A: Autism is a very complex diagnosis, and so there is no simple way for a parent to be sure her child has this as an explanation for his delayed development or odd behavior. The main hallmark of autistic children, however, is lack of emotional connection with their world, including the people close to them. Most children by the age of 6-9 months will make eye contact for several seconds at a time, especially at times of strong emotion, like excitement or fear (such as when in a new situation). Autistic children tend not to react in this way to new situations, because they do not seem to have the instinct of “checking in” with the parent when confronted with an unfamiliar setting.
By about 15-18 months, most typically-developing children are using either gestures or words to communicate their needs, and they want to share their curiosity with those close to them, especially their parents. For example, when a train goes by, the child will point at the train and try to get the parent to look as well. A child with autistic tendencies, by contrast, may either ignore the train, or be so interested in the train that he pays no attention at all to the other people in the room.
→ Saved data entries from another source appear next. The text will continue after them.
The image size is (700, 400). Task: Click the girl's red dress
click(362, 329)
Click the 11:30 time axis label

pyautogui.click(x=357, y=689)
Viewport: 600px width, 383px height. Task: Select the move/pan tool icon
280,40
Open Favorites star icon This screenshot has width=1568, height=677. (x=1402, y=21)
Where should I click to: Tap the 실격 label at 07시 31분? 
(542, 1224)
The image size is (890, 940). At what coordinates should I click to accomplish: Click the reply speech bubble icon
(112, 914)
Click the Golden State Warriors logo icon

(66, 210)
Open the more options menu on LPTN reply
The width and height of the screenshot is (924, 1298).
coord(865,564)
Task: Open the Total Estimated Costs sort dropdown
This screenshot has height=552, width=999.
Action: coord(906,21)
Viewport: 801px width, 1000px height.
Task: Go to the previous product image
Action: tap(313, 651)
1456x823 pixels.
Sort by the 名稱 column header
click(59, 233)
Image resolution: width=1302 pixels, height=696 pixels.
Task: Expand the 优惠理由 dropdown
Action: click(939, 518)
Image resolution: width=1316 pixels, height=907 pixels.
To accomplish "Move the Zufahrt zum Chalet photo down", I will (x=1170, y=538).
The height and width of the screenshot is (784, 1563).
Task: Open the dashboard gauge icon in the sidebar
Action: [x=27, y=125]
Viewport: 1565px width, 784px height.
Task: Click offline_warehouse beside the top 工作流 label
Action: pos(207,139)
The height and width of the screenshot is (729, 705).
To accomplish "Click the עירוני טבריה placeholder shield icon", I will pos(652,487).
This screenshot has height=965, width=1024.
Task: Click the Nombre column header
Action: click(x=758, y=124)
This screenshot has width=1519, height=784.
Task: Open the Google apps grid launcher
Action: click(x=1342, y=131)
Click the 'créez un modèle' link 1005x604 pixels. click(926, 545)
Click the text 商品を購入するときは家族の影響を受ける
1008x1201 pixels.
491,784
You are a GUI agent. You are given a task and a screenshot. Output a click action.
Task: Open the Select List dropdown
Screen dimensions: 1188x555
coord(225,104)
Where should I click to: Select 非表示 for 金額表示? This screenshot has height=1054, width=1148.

If your child shows signs of being disconnected to parents, siblings, or the world in general, especially if there is also a delay in speech development, then please talk to your child’s pediatrician about your concerns.
Q: I have been told that Staph is going around at my child’s daycare. How can I protect my child?
A: “Staph” is short for a bacteria called Staphylococcus aureus, also known as MRSA, if it is resistant to many common antibiotics. This particular type of infection used to be only an issue in hospitalized patients, but over the past ten years, it has become a big problem in the general community. There are many theories, mostly centered on the overuse of antibiotics for simple respiratory illnesses like colds, which do not respond to antibiotics since they are caused by viruses instead of bacteria. But MRSA can be very common in athletic team locker rooms and day care centers, among other locales.
MRSA can at times be invasive, requiring surgery to drain the infection, or even causing internal infections like pneumonias. But most people who get MRSA or MSSA (sensitive Staph) will simply have an infected bug bite or boil. The primary treatment for this is to see your doctor and have any local skin infection drained, so the doctor may collect the pus and send it off for testing to see what is causing the infection, and which medication is most likely to work in treating it. Oral and IV antibiotics do not necessarily make much difference in treating these skin infections, but if drainage alone does not work, they may be needed.
Once MRSA enters a home or group setting, it can be almost impossible to eliminate completely. We may try nasal antibiotic creams and sterilizing with bleach, everything from bathtubs to laundry. But this is such a universal problem, families often become recolonized within a few weeks.
The take-home message: MRSA is more common than people think, and usually goes away with supportive care only, so try not to overreact.